Pandu tak mengerti jalan pikiran putranya yang satu ini. Seperti akan pergi ke kencan buta saja!
Sebaliknya, Saka jauh lebih tenang.
Di malam harinya, Caka terus membicarakan acara ini. Ini adalah pertama kalinya mereka datang ke pesta ulang tahun orang lain!
Gisel beristirahat sepanjang hari ini. Dia meminum obatnya tepat waktu dan beristirahat dengan baik seperti yang disarankan dokter. Sarah mengawasinya dengan ketat, sehingga Gisel tidak menghadiri rapat online maupun memeriksa surelnya. Di penghujung hari, Gisel merasa jauh lebih baik.

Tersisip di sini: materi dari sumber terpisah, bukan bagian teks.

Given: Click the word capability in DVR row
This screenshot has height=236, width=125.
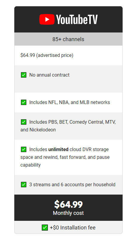Looking at the screenshot, I should (30, 165).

Masih merasakan gejala flu, Gisel selalu memakai masker meski hanya di rumah.
Ini adalah hari ulang tahun Sarah. Umumnya, anak-anak suka merayakan ulang tahun, begitu pun dengan Sarah. Bahkan, gadis ini sudah menantikan pesta ulang tahunnya sejak sebulan yang lalu.
Ini adalah pertama kalinya dia mengadakan pesta ulang tahun di Nilaya. Walaupun dia masih belum mengenal banyak orang di sini, dia merasa tak masalah. Selama Tuan Tampan bisa melamar ibunya dengan sukses, dia tak akan memedulikan yang lainnya.
'Tuan Tampan, apa kau sudah memikirkan lamarannya?' Sarah mengirim pesan Facebook ke Pandu sambil bersembunyi di balik selimut.
Pandu hanya menjawabnya dengan singkat. 'Ya.'
Satu kata itu saja sudah membuat Sarah begitu bersemangat. 'Kalau begitu, aku akan menunggu kabar baik darimu malam ini! Jika kau butuh bantuanku, katakan saja. Kuharap lamaranmu malam ini berhasil!'
Sarah cepat-cepat bangun setelah mengirim pesan itu.
Biasanya, Gisel selalu membuat sendiri kue ulang tahun untuk Sarah setiap tahunnya, namun karena dia sedang sakit, sepasang ibu dan anak ini memutuskan untuk membelinya di toko kue.
Gisel mengajak Sarah ke Sasa Bakery, toko kue terbaik di Kota Amerta. Perhatian Sarah langsung tertuju pada kue-kue yang dipajang di sana, tampak seperti karya seni yang sangat indah.
"Ibu, aku ingin melihat kue-kuenya!"
"Iya, kau boleh melihat-lihat. Aku akan pergi ke toilet sebentar," kata Gisel. Dia menoleh ke asisten toko dan menambahkan, "Tolong jaga putriku." Di toko kue ini, setiap pembeli dilayani oleh satu pelayan. Demi meningkatkan kualitas layanannya, hanya beberapa pelanggan yang diizinkan masuk ke setiap ruang pajang kue, jadi Gisel tak perlu khawatir dengan keselamatan Sarah. Setelah itu, dia pergi ke toilet.
Kebetulan, Alana dan Kirana juga datang kemari untuk memilih kue pernikahan. Alana, si wanita bermata elang, seketika menyadari bahwa Gisel juga ada di toko ini.
"Dia lagi! Aku masih belum memberinya pelajaran atas insiden terakhir kali!"
Kirana meraih lengan Alana. Dia sudah mendengar Alana mengeluh tentang Gisel, tepat setelah Alana pulang ke rumah. "Alana, lihatlah ke sana. Apa itu putrinya?"